Exercise prompt
Write down the lines exactly as they appear, from the one that contains "You are a computer-use agent. 363x266 pixels." through the final line of the records, so that both ends are kept and no pictures come along.

Exercise inputs

====

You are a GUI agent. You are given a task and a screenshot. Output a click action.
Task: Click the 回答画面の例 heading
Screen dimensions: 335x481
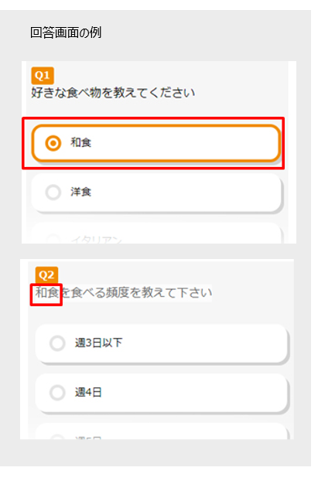pos(66,32)
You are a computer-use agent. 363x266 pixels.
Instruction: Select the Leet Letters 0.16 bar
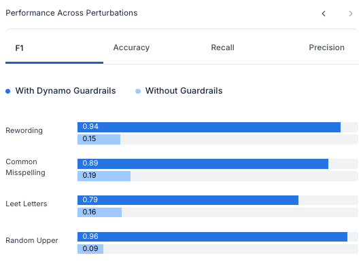99,212
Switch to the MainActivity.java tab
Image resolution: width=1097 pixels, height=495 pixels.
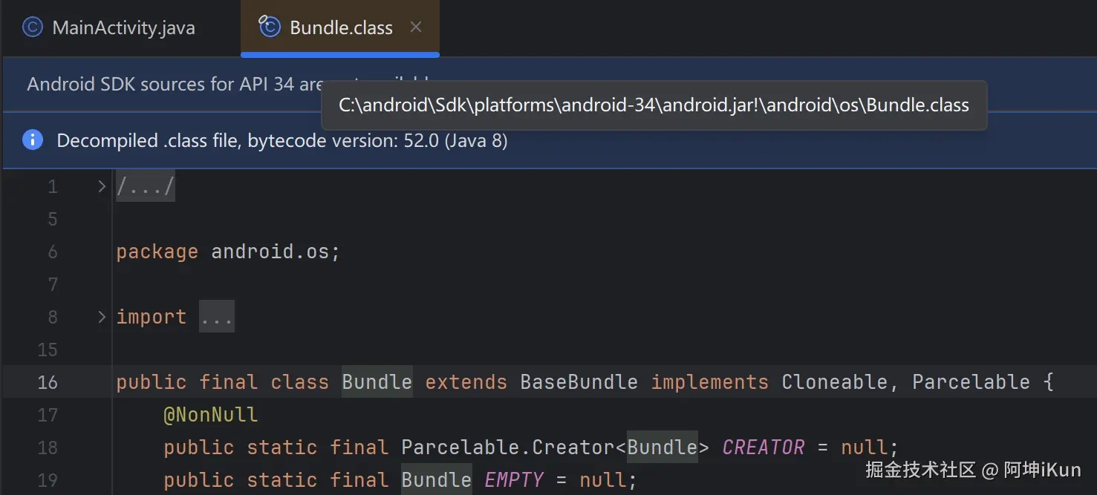click(123, 27)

====

Task result
You are a computer-use agent. 363x266 pixels.
Instruction: Select the Leet Letters 0.16 bar
99,212
Switch to the MainActivity.java tab
Image resolution: width=1097 pixels, height=495 pixels.
click(123, 27)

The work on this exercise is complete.